2. | Will the Fund write credit default swaps (i.e., sell insurance)? If so, confirm whether it will cover the notional with liquid securities. |
Response: The Fund will not write credit default swaps.
3. | Confirm that the Fund has considered the Staff guidance promulgated in the Letter regarding derivatives dated July 30, 2010, from Barry Miller Associate Director, Office of Legal and Disclosure, Division of Investment Management to the Investment Company Institute. | |
Response: The Fund has considered the Staff guidance regarding derivatives disclosure in the above-referenced letter.

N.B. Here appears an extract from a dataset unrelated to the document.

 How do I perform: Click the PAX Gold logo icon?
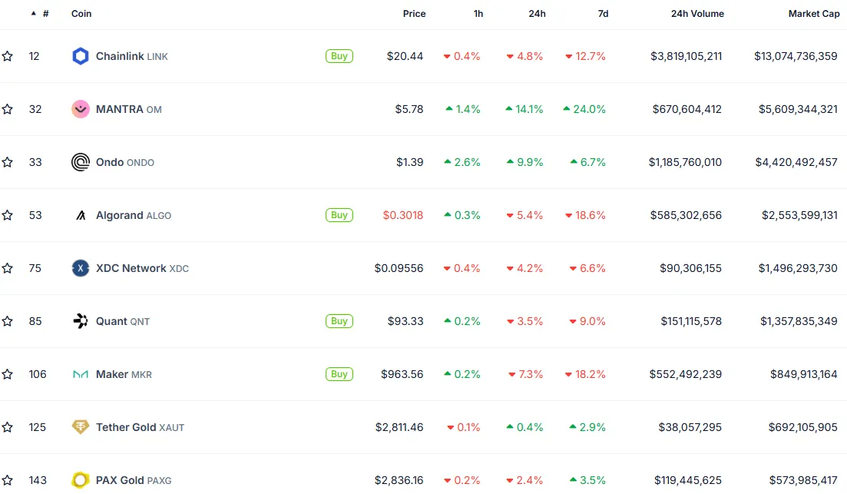pos(81,480)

4. | What effect will the reduction in the expense cap have on the Adviser’s ability to recoup previously waived fees or reimbursed expenses? | |
Response: The Adviser will only be able to recoup to the extent the Fund’s expense ratio falls below the new expense cap level.

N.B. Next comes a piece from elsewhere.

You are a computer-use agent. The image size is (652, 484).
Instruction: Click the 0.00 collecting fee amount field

5. | How will the reduction in the advisory fee impact fund shareholders? Will the Fund realize the full reduction in the advisory fee? | |
Response: The Fund is moving from a manager of managers approach to being managed by a single adviser. In connection with the change in the investment strategy shareholders are being asked to approve the change in the advisory fee payable by the Fund. Accordingly, the contractual advisory fee paid to the Advisor by the Fund will be reduced by 100 basis points and total expenses are expected to be reduced by a corresponding amount.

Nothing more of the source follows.